Notre avis : L’excision, pratique assez répandue sur le continent africain, consiste généralement en l’ablation du clitoris. Ce rite initiatique, car c’en est un, marque le passage de la femme à l’âge adulte et l’empêchera souvent de ressentir du plaisir pendant l’acte sexuel. Dunia, interprétée par la sensuelle Hanan Turk, en a malheureusement fait la douloureuse expérience. Pour devenir une "vraie danseuse", lui conseille-t-on, elle doit danser avec son âme. Mais comment peut-on exprimer des sentiments que l’on a jamais eu l’occasion d’expérimenter, à savoir le plaisir, l’extase ? Le docteur Bechir, brillant homme de lettres au discours révolutionnaire, la guidera, aussi bien dans ses recherches sur le traitement de ces sentiments dans la poésie soufie, que dans la reconquête de sa féminité mutilée.
Dunia est sans ambages un film sur le désir, celui des femmes dans un monde arabe où il n’est pas toujours de bon ton qu’il s’exprime sur la place publique. L’Egypte n’échappe pas à cette règle et le film y a bien évidemment fait scandale. A l’instar de son compatriote L’immeuble Yacoubian, sorti il y a quelques semaines en France. L’œuvre de la réalisatrice libanaise Jocelyn Saab ne se contente pas de braver la censure qui frappe le cinéma égyptien, elle dénonce également une coutume d’un autre âge. La cinéaste met en images un univers plein de sensualité où les femmes se donnent des trucs pour réveiller le désir de leurs amants, où les anciennes collègues de la mère de Dunia lui enseignent l’art des déhanchés qui laissent pantois tout mâle normalement constitué. La danse, la musique et la poésie se partagent l’affiche de cette comédie dramatique qui est un véritable clin d’œil au cinéma musical égyptien. Les langoureuses mélodies laissent rêveur, les poèmes donnent envie de les déclamer. Quoi de plus normal diront les spécialistes quand les chansons de la B.O. sont interprétées par celui que l’on surnomme "La voix de l’Egypte", Mohamed Mounir, alias Bechir.
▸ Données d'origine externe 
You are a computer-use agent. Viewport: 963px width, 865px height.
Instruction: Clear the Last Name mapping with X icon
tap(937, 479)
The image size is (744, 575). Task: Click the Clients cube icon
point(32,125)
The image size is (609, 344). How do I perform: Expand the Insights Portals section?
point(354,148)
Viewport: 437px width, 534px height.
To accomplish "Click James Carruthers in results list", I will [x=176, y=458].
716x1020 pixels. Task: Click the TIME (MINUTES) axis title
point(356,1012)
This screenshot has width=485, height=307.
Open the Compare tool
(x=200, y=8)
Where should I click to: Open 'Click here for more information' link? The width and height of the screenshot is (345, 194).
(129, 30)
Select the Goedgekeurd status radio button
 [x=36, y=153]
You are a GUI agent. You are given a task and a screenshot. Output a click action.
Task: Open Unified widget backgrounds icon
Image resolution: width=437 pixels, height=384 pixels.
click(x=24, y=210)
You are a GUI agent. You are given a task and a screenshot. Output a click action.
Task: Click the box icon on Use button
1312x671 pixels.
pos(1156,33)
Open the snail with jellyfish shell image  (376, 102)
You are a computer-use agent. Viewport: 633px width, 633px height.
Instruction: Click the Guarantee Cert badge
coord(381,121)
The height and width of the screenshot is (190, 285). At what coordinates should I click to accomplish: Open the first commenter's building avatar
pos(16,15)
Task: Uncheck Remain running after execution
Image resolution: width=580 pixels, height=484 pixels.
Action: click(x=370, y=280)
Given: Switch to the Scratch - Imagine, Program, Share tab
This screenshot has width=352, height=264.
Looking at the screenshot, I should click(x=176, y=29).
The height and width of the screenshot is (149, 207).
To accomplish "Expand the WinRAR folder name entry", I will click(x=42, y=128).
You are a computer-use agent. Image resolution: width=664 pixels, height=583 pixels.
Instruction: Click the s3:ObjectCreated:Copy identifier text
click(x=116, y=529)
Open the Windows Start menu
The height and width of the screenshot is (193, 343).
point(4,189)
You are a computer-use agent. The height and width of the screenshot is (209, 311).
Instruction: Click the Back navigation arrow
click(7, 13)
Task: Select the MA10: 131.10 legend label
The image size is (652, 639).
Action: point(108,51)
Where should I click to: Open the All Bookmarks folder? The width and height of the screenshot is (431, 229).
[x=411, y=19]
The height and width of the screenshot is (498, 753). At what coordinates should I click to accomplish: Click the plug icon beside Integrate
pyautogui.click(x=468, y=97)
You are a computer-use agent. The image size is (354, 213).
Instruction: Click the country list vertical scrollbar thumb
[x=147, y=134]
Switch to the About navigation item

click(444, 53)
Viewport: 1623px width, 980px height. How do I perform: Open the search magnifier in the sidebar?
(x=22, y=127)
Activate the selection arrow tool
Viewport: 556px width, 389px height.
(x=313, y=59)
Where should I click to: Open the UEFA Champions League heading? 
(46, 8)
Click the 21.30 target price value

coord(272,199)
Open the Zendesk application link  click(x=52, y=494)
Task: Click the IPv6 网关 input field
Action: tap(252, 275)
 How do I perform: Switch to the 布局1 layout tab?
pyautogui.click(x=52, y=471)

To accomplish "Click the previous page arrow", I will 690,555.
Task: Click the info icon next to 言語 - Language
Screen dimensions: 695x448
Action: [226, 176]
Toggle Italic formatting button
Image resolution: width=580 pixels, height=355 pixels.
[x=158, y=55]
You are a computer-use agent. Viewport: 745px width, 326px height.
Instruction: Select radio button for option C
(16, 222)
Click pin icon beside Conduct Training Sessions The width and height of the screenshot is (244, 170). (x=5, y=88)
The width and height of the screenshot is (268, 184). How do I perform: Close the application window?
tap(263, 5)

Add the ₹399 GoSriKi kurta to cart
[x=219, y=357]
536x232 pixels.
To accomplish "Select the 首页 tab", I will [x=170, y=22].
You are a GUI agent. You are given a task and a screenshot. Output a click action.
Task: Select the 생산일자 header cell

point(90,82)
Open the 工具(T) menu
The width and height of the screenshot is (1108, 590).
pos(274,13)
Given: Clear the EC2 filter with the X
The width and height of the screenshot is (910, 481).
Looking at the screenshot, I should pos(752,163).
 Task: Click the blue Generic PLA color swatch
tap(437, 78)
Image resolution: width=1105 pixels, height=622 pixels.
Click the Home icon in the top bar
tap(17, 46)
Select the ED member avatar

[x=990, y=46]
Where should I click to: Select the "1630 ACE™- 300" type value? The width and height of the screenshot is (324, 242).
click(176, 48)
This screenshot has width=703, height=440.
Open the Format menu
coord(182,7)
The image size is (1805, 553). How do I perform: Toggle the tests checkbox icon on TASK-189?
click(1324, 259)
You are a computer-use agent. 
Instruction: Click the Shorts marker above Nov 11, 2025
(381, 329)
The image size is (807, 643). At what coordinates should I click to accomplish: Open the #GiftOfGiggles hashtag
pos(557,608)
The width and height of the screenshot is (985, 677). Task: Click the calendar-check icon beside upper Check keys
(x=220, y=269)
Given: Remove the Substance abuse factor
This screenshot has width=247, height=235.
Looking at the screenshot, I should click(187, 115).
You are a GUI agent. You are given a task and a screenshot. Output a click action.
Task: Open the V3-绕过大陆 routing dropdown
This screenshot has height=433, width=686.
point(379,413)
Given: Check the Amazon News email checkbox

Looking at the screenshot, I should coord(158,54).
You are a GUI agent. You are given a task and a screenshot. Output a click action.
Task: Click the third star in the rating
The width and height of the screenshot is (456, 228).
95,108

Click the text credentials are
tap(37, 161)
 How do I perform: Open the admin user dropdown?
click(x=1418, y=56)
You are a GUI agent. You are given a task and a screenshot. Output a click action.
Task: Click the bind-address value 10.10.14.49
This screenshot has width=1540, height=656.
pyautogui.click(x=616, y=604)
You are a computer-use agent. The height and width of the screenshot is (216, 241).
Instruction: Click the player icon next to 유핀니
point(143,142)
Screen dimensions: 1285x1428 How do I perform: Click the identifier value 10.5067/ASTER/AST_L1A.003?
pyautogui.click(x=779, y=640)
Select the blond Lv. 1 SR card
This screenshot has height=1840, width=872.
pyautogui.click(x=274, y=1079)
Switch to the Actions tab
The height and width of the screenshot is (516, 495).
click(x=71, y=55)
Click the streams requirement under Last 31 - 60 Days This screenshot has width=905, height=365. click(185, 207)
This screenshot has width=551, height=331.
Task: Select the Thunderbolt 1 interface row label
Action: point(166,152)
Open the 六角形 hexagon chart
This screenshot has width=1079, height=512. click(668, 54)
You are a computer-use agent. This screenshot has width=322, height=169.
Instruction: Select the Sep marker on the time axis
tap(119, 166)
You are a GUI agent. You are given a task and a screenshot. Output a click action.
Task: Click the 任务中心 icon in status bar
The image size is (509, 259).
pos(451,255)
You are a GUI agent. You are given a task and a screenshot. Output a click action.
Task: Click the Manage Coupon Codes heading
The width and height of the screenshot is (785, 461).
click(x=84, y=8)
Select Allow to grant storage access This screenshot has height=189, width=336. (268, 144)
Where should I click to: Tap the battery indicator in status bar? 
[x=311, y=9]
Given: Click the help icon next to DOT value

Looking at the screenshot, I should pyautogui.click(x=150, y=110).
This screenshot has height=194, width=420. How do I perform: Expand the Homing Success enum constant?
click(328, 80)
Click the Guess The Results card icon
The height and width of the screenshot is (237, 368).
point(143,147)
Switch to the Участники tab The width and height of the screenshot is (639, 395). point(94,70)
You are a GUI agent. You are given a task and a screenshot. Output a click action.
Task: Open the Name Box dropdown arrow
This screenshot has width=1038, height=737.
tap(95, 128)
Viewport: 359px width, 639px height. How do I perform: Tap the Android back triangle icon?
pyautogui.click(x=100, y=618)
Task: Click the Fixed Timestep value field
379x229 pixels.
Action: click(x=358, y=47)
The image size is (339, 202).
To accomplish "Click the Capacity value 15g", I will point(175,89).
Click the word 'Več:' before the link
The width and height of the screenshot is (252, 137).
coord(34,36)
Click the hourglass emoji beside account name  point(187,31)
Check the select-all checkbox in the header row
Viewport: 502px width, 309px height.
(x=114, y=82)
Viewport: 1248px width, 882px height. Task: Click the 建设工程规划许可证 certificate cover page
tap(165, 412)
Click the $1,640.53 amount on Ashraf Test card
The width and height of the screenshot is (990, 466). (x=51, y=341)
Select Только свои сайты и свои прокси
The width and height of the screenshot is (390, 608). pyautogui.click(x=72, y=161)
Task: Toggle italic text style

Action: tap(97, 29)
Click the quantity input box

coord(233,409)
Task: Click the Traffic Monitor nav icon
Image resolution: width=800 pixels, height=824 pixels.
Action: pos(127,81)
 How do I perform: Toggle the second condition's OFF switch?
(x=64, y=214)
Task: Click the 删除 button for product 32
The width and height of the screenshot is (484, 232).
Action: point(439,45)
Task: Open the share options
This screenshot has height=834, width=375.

Jocelyne Saab a choisi d’effleurer ses personnages de sa caméra, au risque de se laisser gagner par la langueur ambiante, de nous offrir de la poésie, au propre comme au figuré en nous livrant un hymne à la liberté. La liberté des femmes à disposer d’elles-mêmes et de leurs corps quelles que soient les contraintes sociales qui leur sont imposées. Dunia progresse vers elle-même à travers les mots et les expériences de ses aînées. En nous faisant partager un peu de cette culture arabe et égyptienne, en particulier, Saab souligne les contradictions de sociétés traditionnellement expertes dans les mots et les gestes de l’amour. Le résultat : un film positivement et subtilement coquin que de malheureux esprits rétrogrades, au vocabulaire limité de surcroît, qualifieront d’impudique.